## Start Data provided

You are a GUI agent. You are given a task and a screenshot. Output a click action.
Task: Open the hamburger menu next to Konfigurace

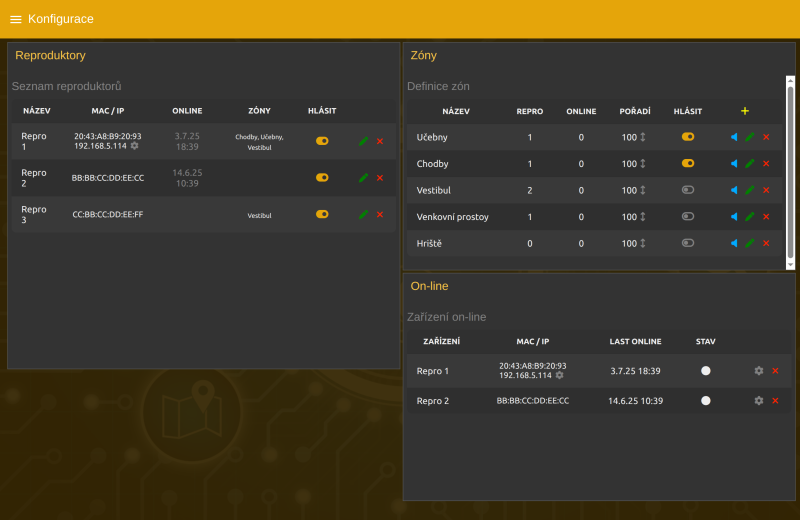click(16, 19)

## End Data provided
## Start Data provided

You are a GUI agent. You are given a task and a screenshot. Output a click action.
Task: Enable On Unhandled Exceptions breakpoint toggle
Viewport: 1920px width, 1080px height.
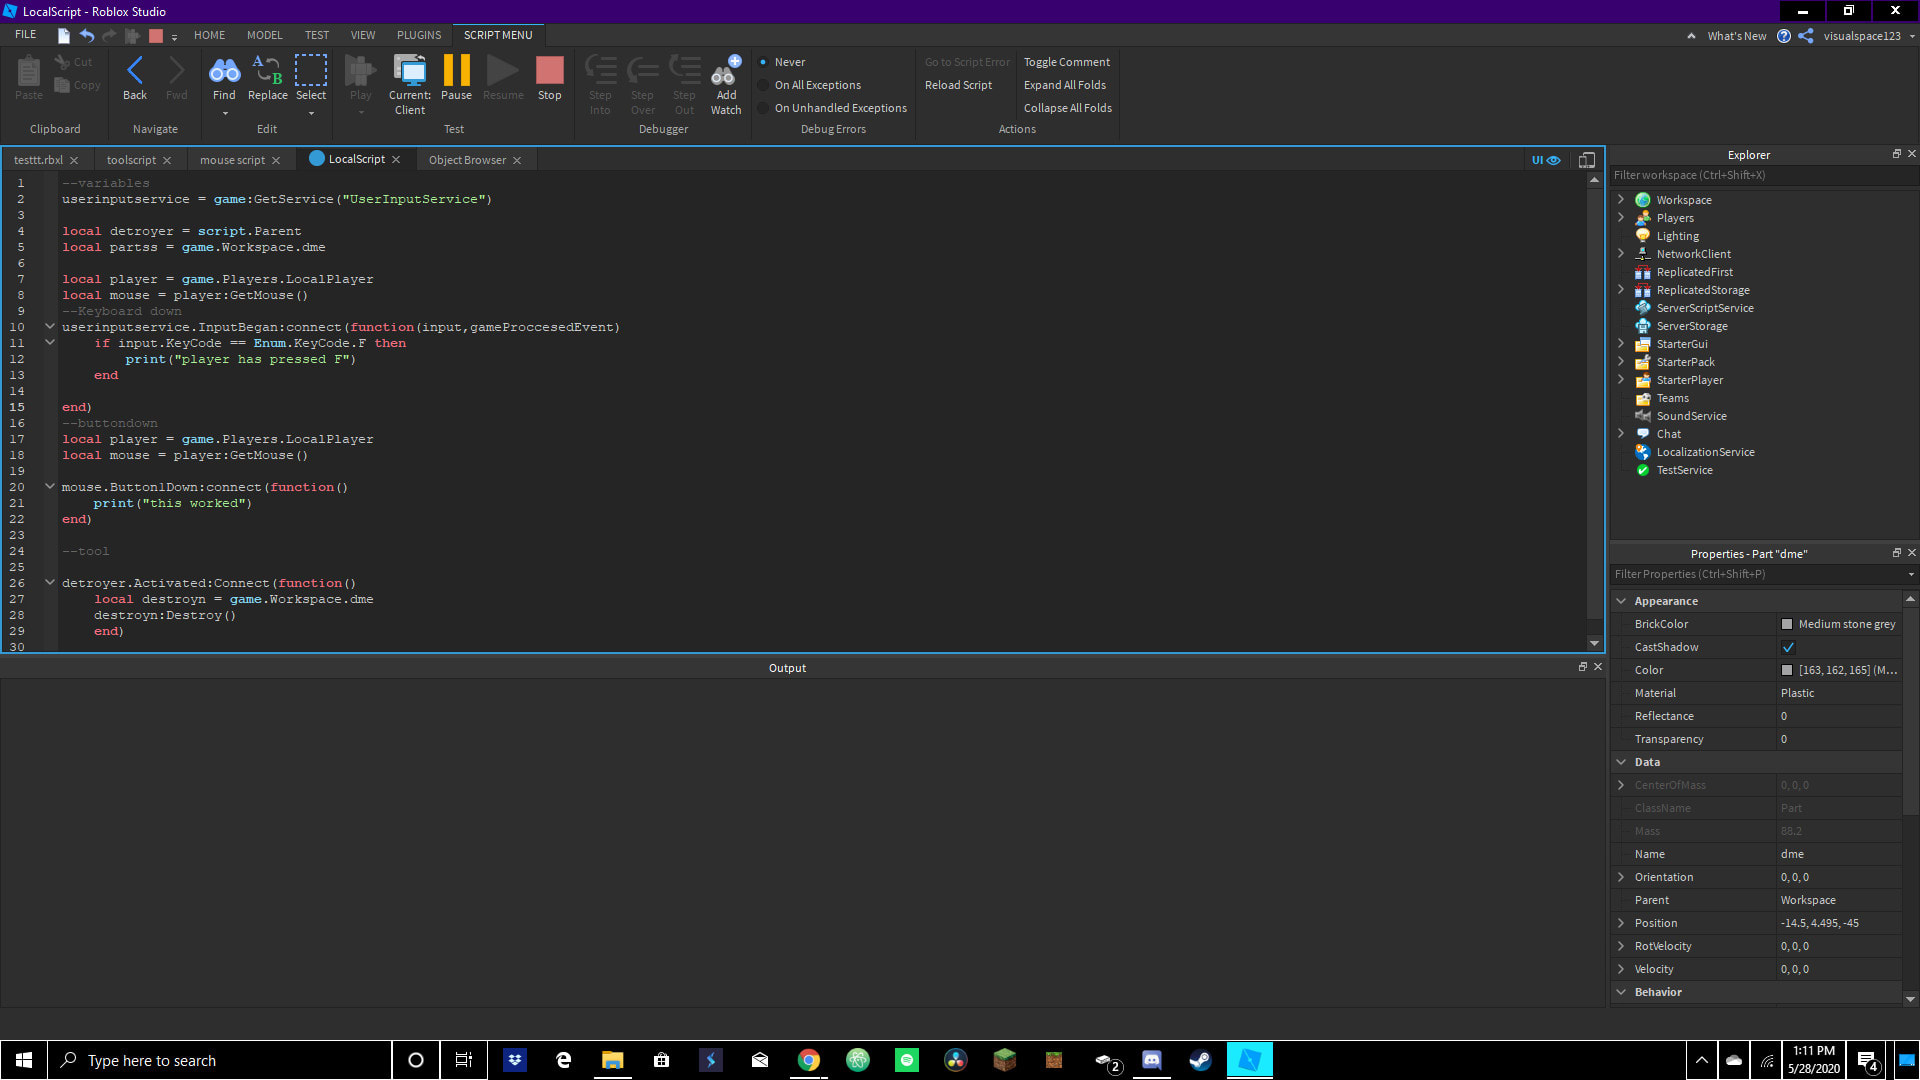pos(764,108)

## End Data provided
## Start Data provided

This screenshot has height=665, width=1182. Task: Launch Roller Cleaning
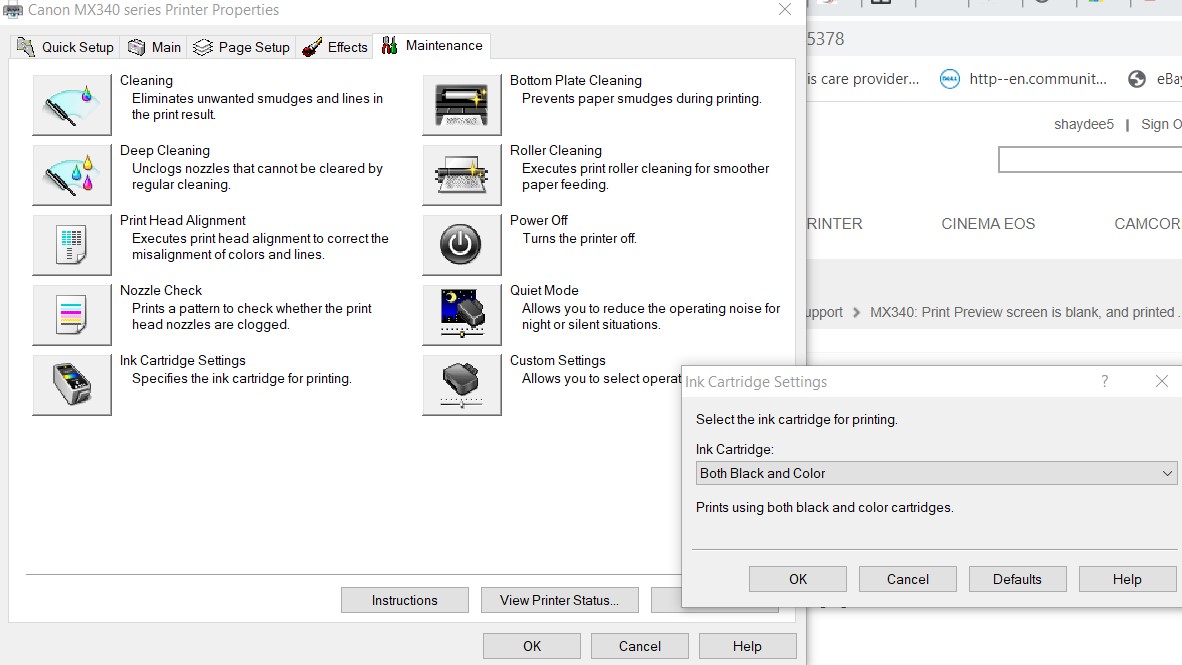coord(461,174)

## End Data provided

▸ **Exercise description**
Convert the records from the line with "This screenshot has" to the line with "coord(461,174)" into a two-column CSV headed instruction and action. Give one row per record, put each field in quotes with line breaks turned into spaces, and leave out the pictures.

▸ **Output below**
instruction,action
"This screenshot has height=665, width=1182. Task: Launch Roller Cleaning","coord(461,174)"